### DATASET RECORDS
====

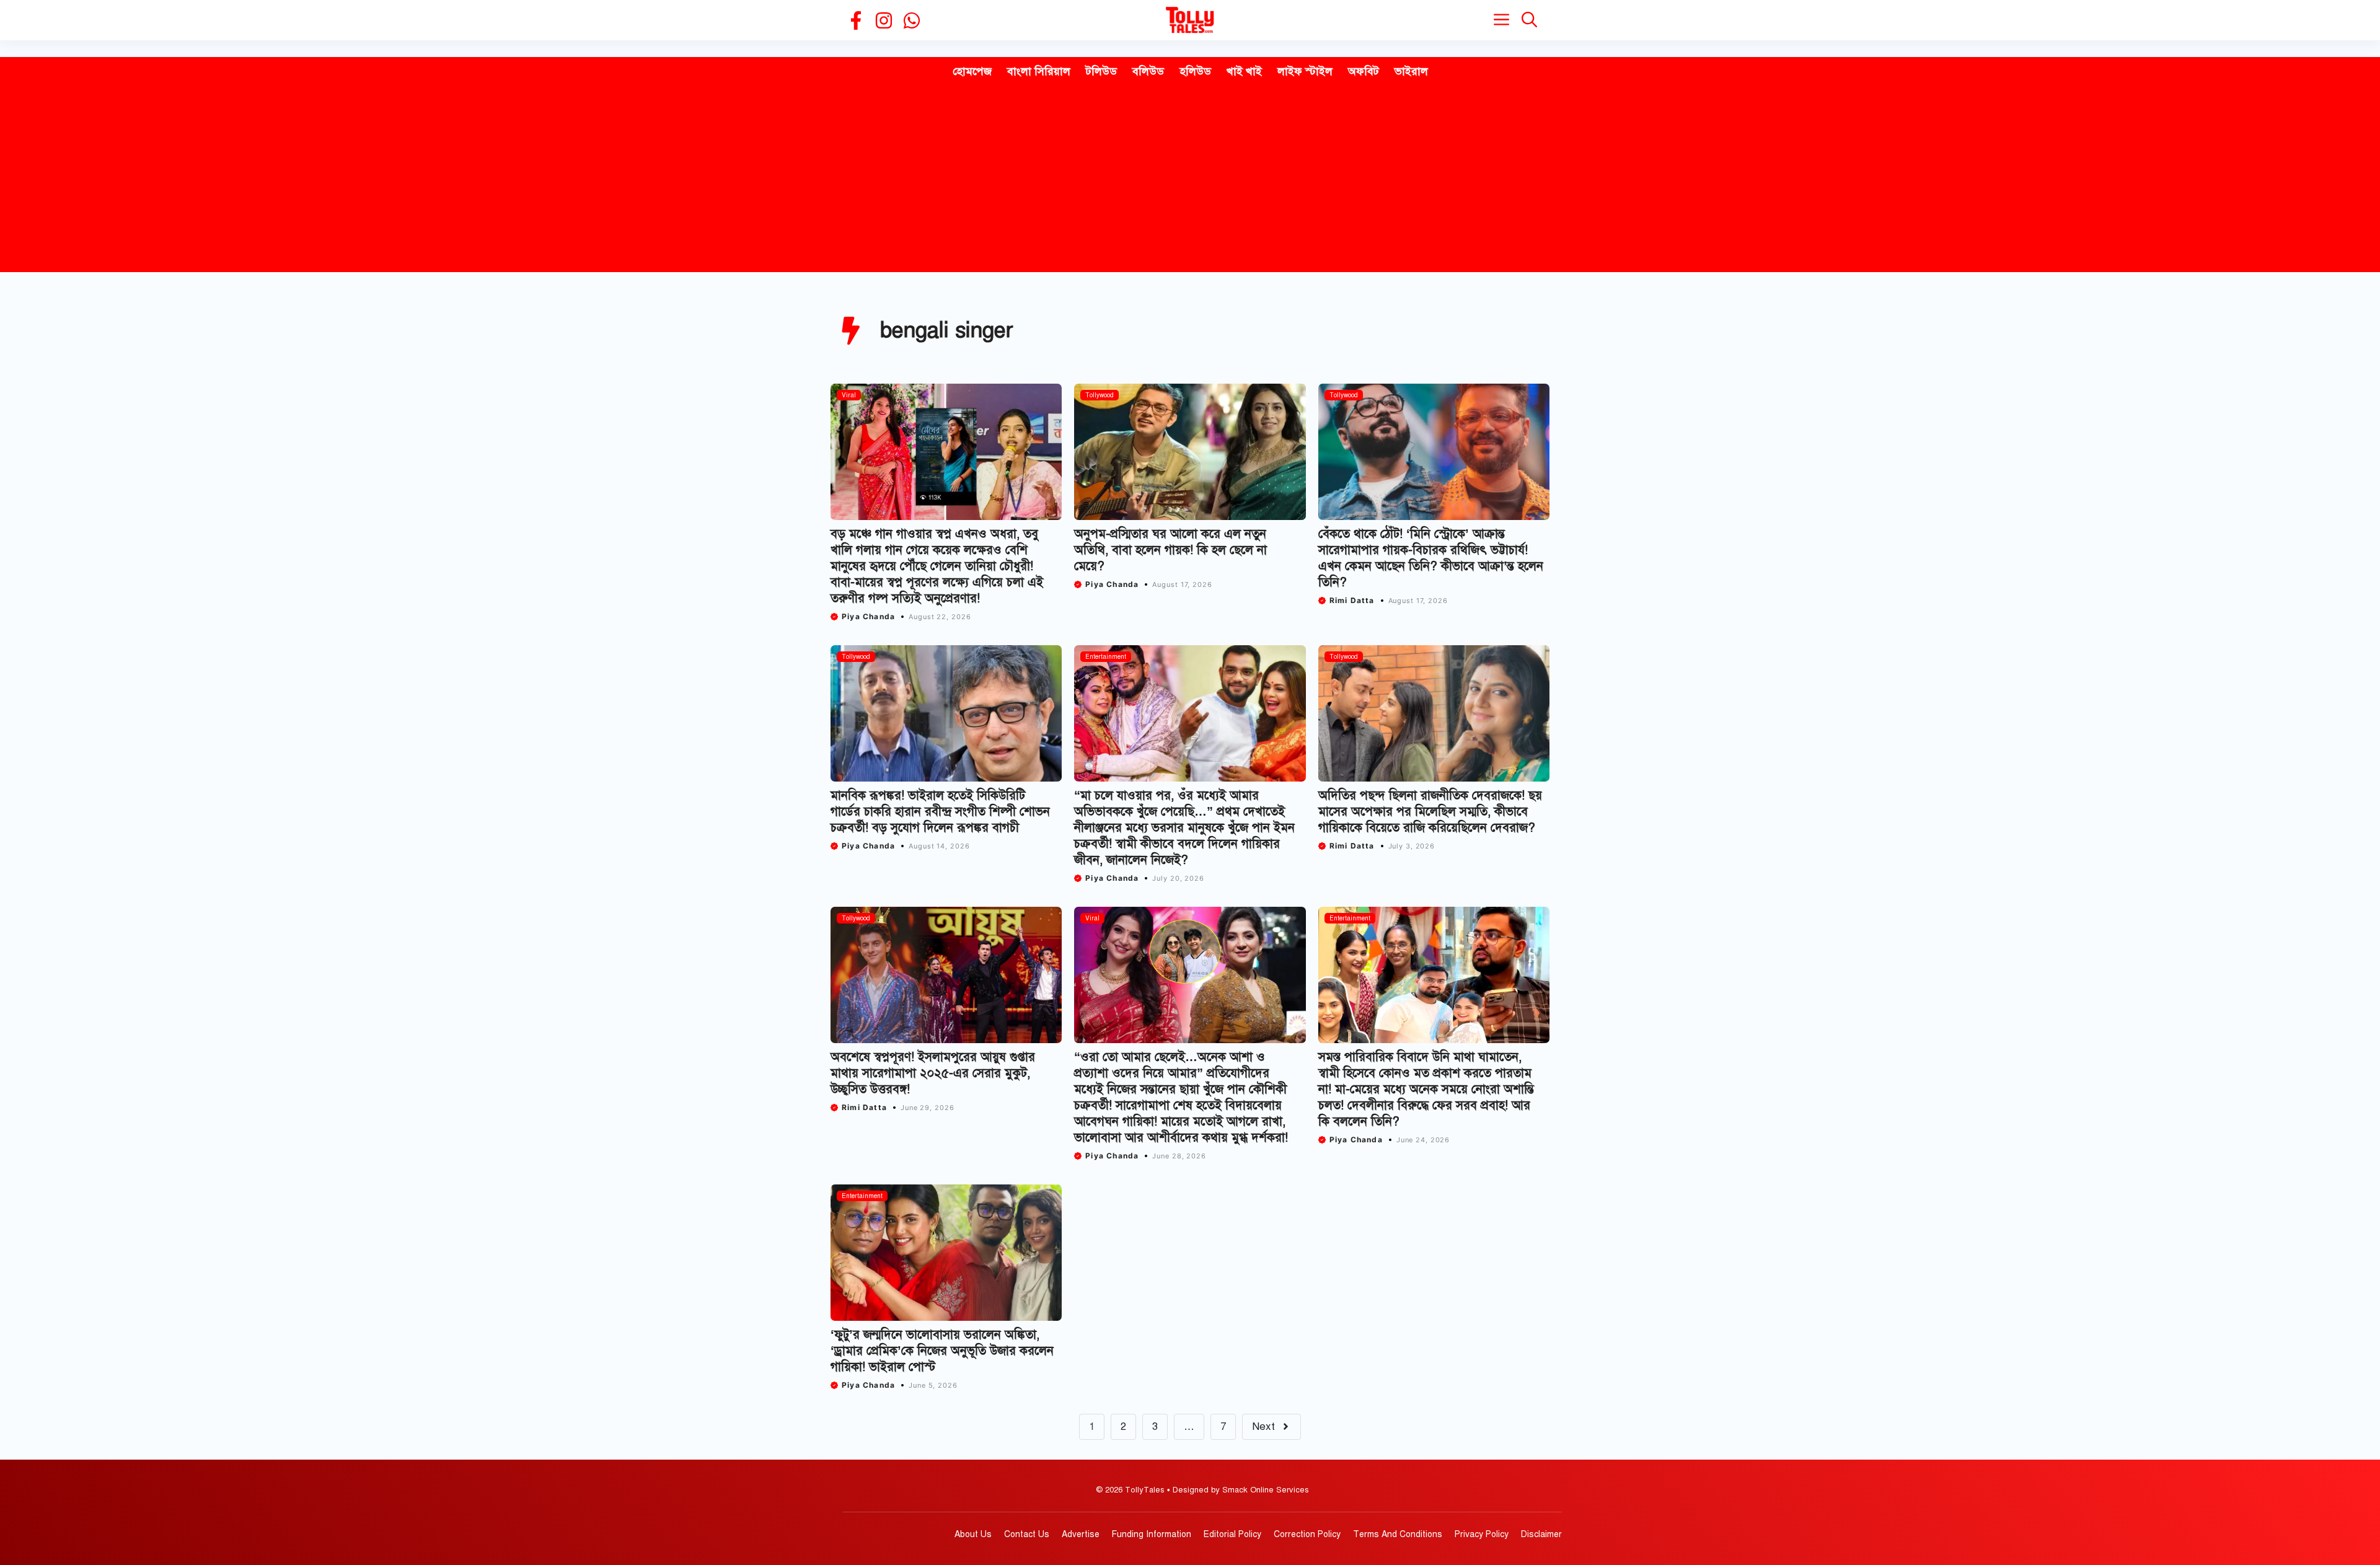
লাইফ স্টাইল (1305, 71)
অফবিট (1363, 71)
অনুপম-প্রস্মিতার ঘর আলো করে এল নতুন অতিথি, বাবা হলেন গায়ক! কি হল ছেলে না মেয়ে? (1170, 550)
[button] (1529, 20)
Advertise (1081, 1534)
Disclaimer (1541, 1534)
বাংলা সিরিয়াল (1038, 71)
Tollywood (1099, 395)
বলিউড (1148, 71)
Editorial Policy (1232, 1534)
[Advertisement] (1190, 179)
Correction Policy (1307, 1534)
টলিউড (1101, 71)
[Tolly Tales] (1190, 20)
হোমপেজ (972, 71)
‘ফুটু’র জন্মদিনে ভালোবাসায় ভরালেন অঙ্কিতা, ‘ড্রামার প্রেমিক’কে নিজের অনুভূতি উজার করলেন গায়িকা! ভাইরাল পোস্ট (942, 1351)
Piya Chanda (868, 616)
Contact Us (1026, 1534)
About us (973, 1534)
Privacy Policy (1482, 1534)
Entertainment (1105, 657)
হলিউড (1195, 71)
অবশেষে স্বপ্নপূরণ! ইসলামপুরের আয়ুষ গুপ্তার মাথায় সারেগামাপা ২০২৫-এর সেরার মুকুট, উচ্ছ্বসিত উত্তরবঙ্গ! (933, 1073)
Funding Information (1151, 1534)
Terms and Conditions (1397, 1534)
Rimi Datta (1352, 600)
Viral (849, 395)
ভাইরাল (1411, 71)
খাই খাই (1244, 71)
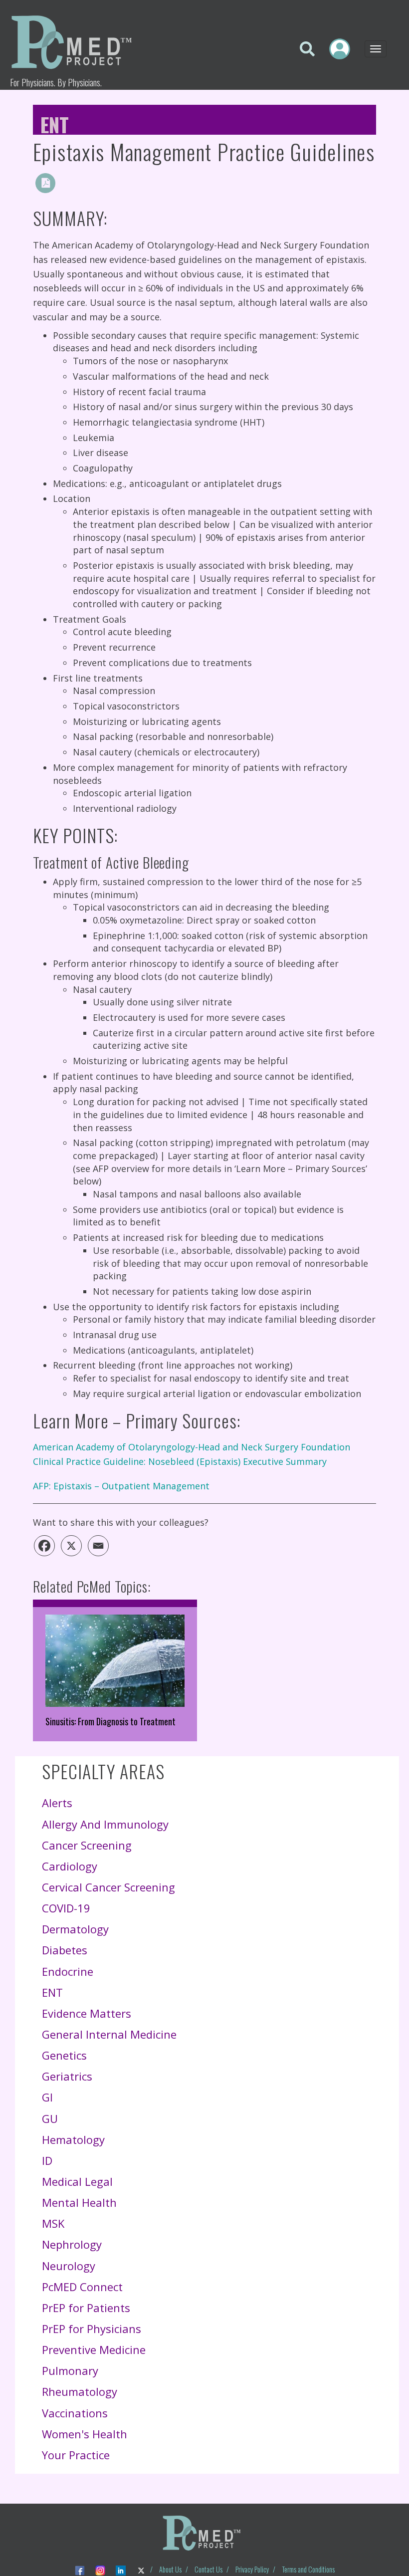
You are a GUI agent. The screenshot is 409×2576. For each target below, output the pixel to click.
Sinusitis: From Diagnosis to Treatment (110, 1721)
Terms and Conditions (308, 2569)
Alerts (57, 1802)
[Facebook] (44, 1545)
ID (47, 2160)
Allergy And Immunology (105, 1824)
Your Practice (76, 2454)
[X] (71, 1545)
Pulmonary (70, 2370)
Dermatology (75, 1928)
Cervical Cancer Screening (108, 1886)
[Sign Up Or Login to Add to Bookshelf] (68, 183)
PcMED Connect (82, 2286)
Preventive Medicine (94, 2349)
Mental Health (79, 2202)
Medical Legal (77, 2181)
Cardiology (69, 1866)
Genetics (64, 2055)
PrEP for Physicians (91, 2328)
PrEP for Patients (86, 2307)
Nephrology (72, 2244)
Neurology (68, 2265)
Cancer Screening (87, 1845)
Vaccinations (75, 2412)
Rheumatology (79, 2391)
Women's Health (84, 2433)
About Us (170, 2569)
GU (50, 2118)
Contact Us (208, 2569)
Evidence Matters (86, 2013)
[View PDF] (45, 183)
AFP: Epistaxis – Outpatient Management (121, 1486)
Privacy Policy (252, 2569)
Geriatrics (67, 2076)
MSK (53, 2223)
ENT (54, 122)
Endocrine (67, 1971)
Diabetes (64, 1949)
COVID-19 (66, 1907)
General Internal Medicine (109, 2034)
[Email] (98, 1545)
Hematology (73, 2139)
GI (47, 2097)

====

### ACTION ITEM
What is needed is an exact output of the records above, with every picture left out.

### FINISHED TASK
লাইফ স্টাইল (1305, 71)
অফবিট (1363, 71)
অনুপম-প্রস্মিতার ঘর আলো করে এল নতুন অতিথি, বাবা হলেন গায়ক! কি হল ছেলে না মেয়ে? (1170, 550)
[button] (1529, 20)
Advertise (1081, 1534)
Disclaimer (1541, 1534)
বাংলা সিরিয়াল (1038, 71)
Tollywood (1099, 395)
বলিউড (1148, 71)
Editorial Policy (1232, 1534)
[Advertisement] (1190, 179)
Correction Policy (1307, 1534)
টলিউড (1101, 71)
[Tolly Tales] (1190, 20)
হোমপেজ (972, 71)
‘ফুটু’র জন্মদিনে ভালোবাসায় ভরালেন অঙ্কিতা, ‘ড্রামার প্রেমিক’কে নিজের অনুভূতি উজার করলেন গায়িকা! ভাইরাল পোস্ট (942, 1351)
Piya Chanda (868, 616)
Contact Us (1026, 1534)
About us (973, 1534)
Privacy Policy (1482, 1534)
Entertainment (1105, 657)
হলিউড (1195, 71)
অবশেষে স্বপ্নপূরণ! ইসলামপুরের আয়ুষ গুপ্তার মাথায় সারেগামাপা ২০২৫-এর সেরার মুকুট, উচ্ছ্বসিত উত্তরবঙ্গ! (933, 1073)
Funding Information (1151, 1534)
Terms and Conditions (1397, 1534)
Rimi Datta (1352, 600)
Viral (849, 395)
ভাইরাল (1411, 71)
খাই খাই (1244, 71)
You are a GUI agent. The screenshot is 409×2576. For each target below, output the pixel to click.
Sinusitis: From Diagnosis to Treatment (110, 1721)
Terms and Conditions (308, 2569)
Alerts (57, 1802)
[Facebook] (44, 1545)
ID (47, 2160)
Allergy And Immunology (105, 1824)
Your Practice (76, 2454)
[X] (71, 1545)
Pulmonary (70, 2370)
Dermatology (75, 1928)
Cervical Cancer Screening (108, 1886)
[Sign Up Or Login to Add to Bookshelf] (68, 183)
PcMED Connect (82, 2286)
Preventive Medicine (94, 2349)
Mental Health (79, 2202)
Medical Legal (77, 2181)
Cardiology (69, 1866)
Genetics (64, 2055)
PrEP for Physicians (91, 2328)
PrEP for Patients (86, 2307)
Nephrology (72, 2244)
Neurology (68, 2265)
Cancer Screening (87, 1845)
Vaccinations (75, 2412)
Rheumatology (79, 2391)
Women's Health (84, 2433)
About Us (170, 2569)
GU (50, 2118)
Contact Us (208, 2569)
Evidence Matters (86, 2013)
[View PDF] (45, 183)
AFP: Epistaxis – Outpatient Management (121, 1486)
Privacy Policy (252, 2569)
Geriatrics (67, 2076)
MSK (53, 2223)
ENT (54, 122)
Endocrine (67, 1971)
Diabetes (64, 1949)
COVID-19 (66, 1907)
General Internal Medicine (109, 2034)
[Email] (98, 1545)
Hematology (73, 2139)
GI (47, 2097)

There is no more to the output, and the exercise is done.